In the final analysis, however, it is wrong in Campbell's view to ask for one grand mythology that will guide people today. Instead there must be many different mythologies for many different kinds of people. "There is no general mythology today," Campbell says, "nor can there ever be again. Our lives are too greatly various in their backgrounds, aims and possibilities for any single order of symbols to work effectively on us all." The new myths must be internalized and individual, and each man must find them for himself. Some, in fact, are following mythological paths today, unconsciously and without design. The hippie who leaves society and goes off to a commune, for example, is being guided by a mythological map of withdrawal and adventure laid down by Christ in the desert, the Buddha at Bodh-Gaya, and Mohammed in his cave of meditation at Mount Hira.

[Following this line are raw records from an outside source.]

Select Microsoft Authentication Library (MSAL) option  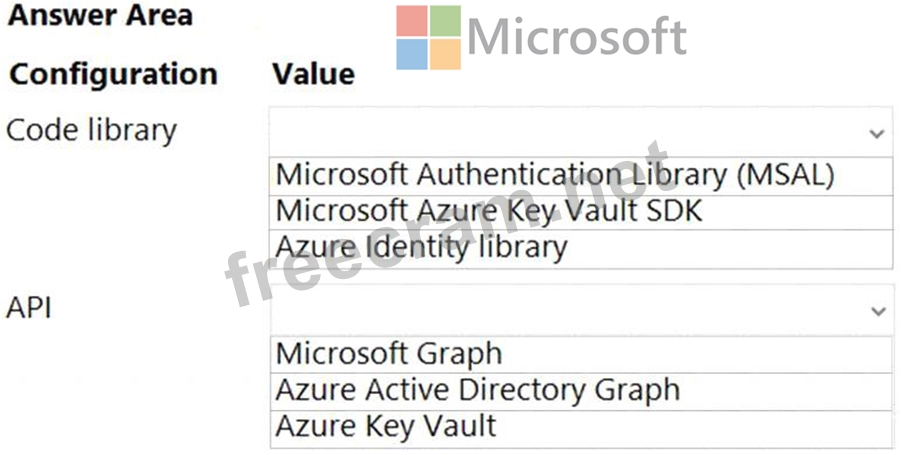(x=555, y=175)

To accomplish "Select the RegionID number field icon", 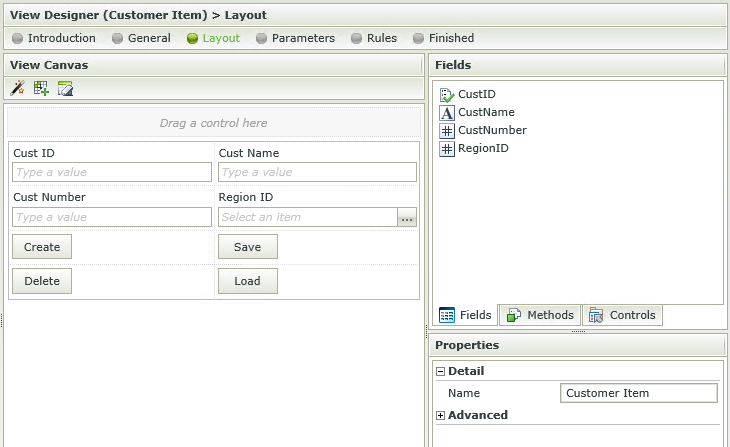I will 446,149.
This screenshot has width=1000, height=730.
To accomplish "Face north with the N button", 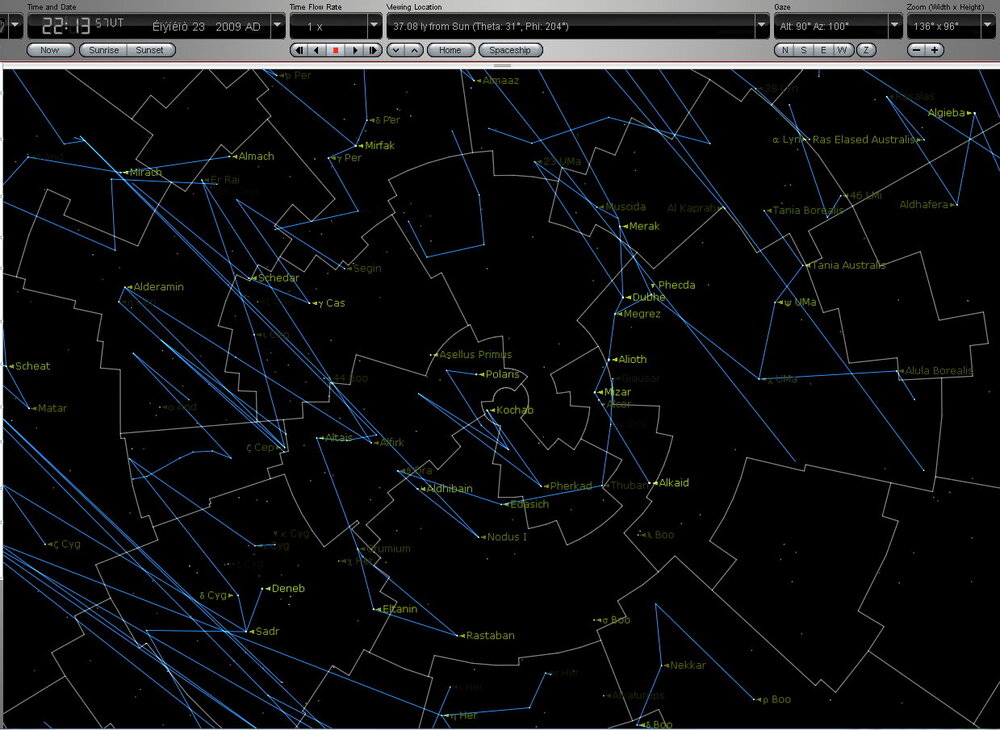I will click(785, 50).

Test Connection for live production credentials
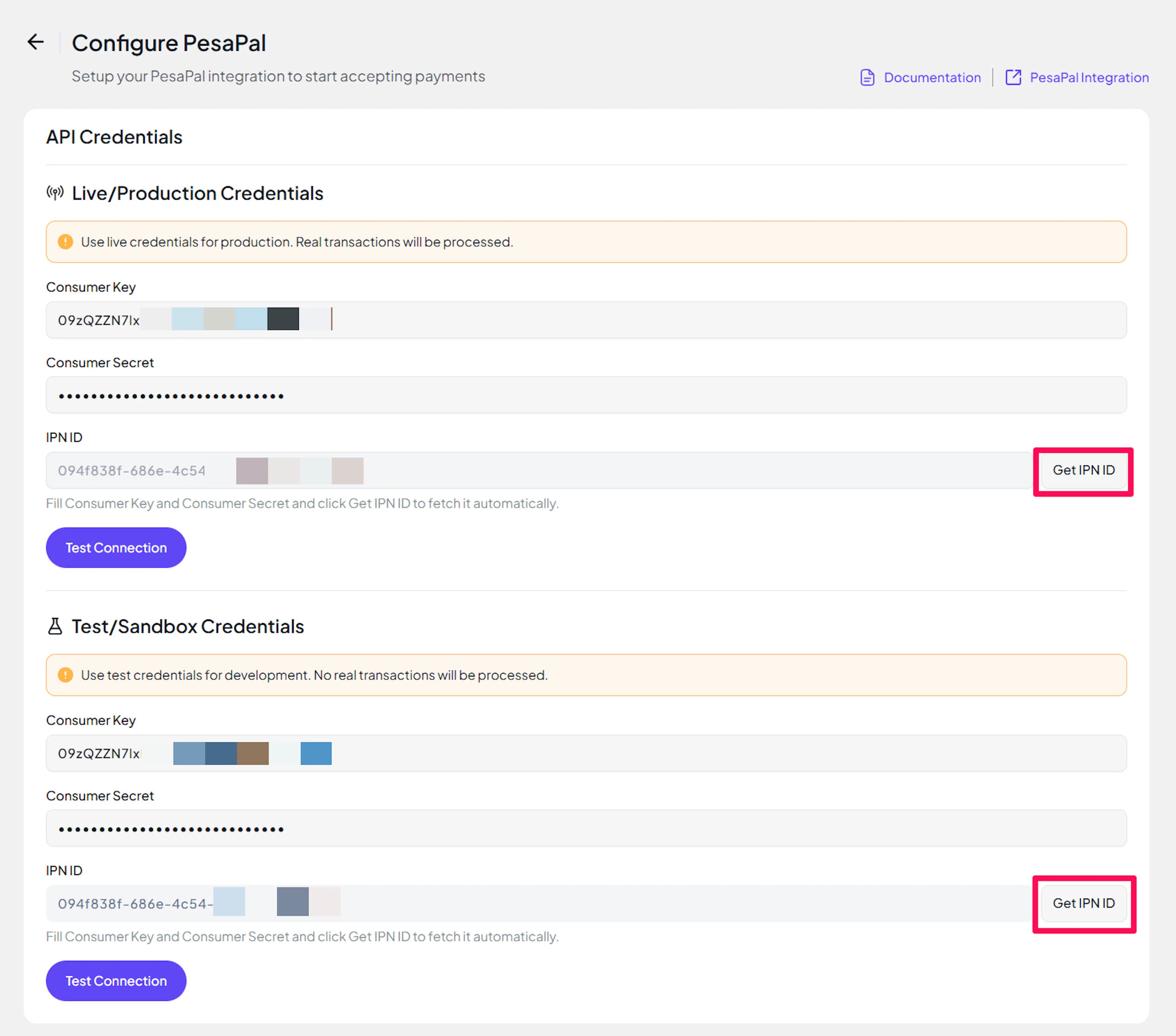(116, 548)
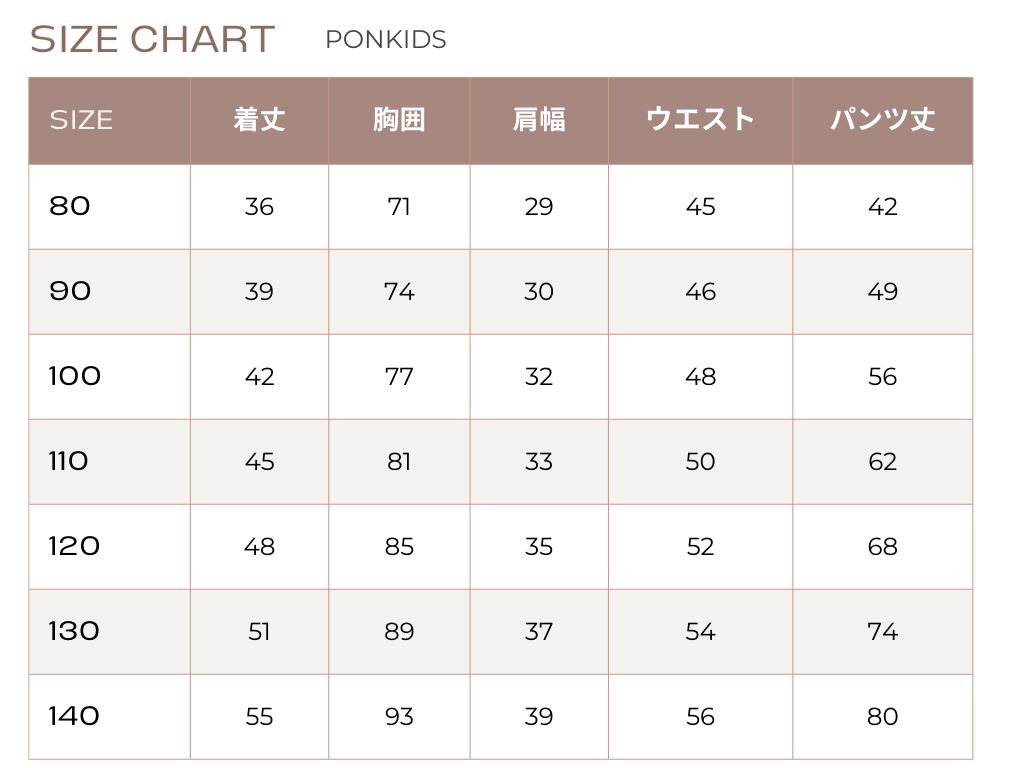
Task: Click the 胸囲 value 71 for size 80
Action: click(x=399, y=207)
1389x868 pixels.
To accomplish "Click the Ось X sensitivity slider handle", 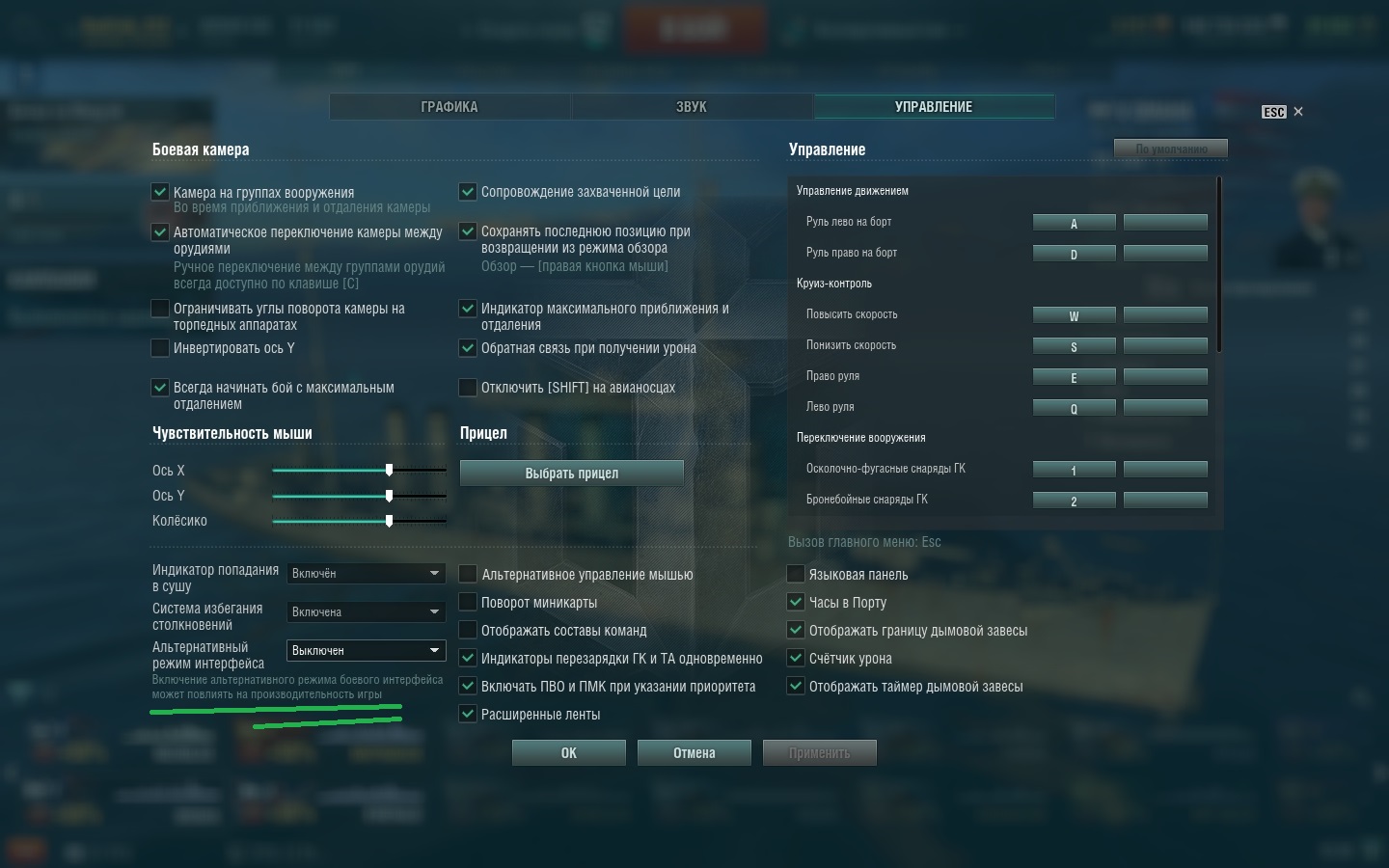I will coord(389,470).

The man in search of an ideal could at least begin, Campbell thinks, by searching through the myths of antiquity, religion and modern literature. For the elite who can read and understand them, T.S. Eliot, James Joyce, Thomas Mann, among modern writers and poets, and Pablo Picasso and Paul Klee, among modern artists, have updated the ancient mythological motifs. Campbell and the other mythologists are, in a sense, providing the workbooks for the poets--the modern Daedaluses in turtlenecks. "It doesn't matter to me whether my guiding angel is for a time named Vishnu, Shiva, Jesus, or the Buddha," Campbell says. "If you're not distracted by names or the color of hair, the same message is there, variously turned. In the multitude of myths and legends that have been preserved to us --both in our own Western arts and literatures, synagogues and churches, and in the rites and teachings of those Oriental and primitive heritages now becoming known to us--we may still find guidance."
The mythologists are not providing myths, but they are indicating that something is missing without them. They are telling modern man that he has not outgrown mythology and will never outgrow it so long as he has hopes and fears beyond the other animals.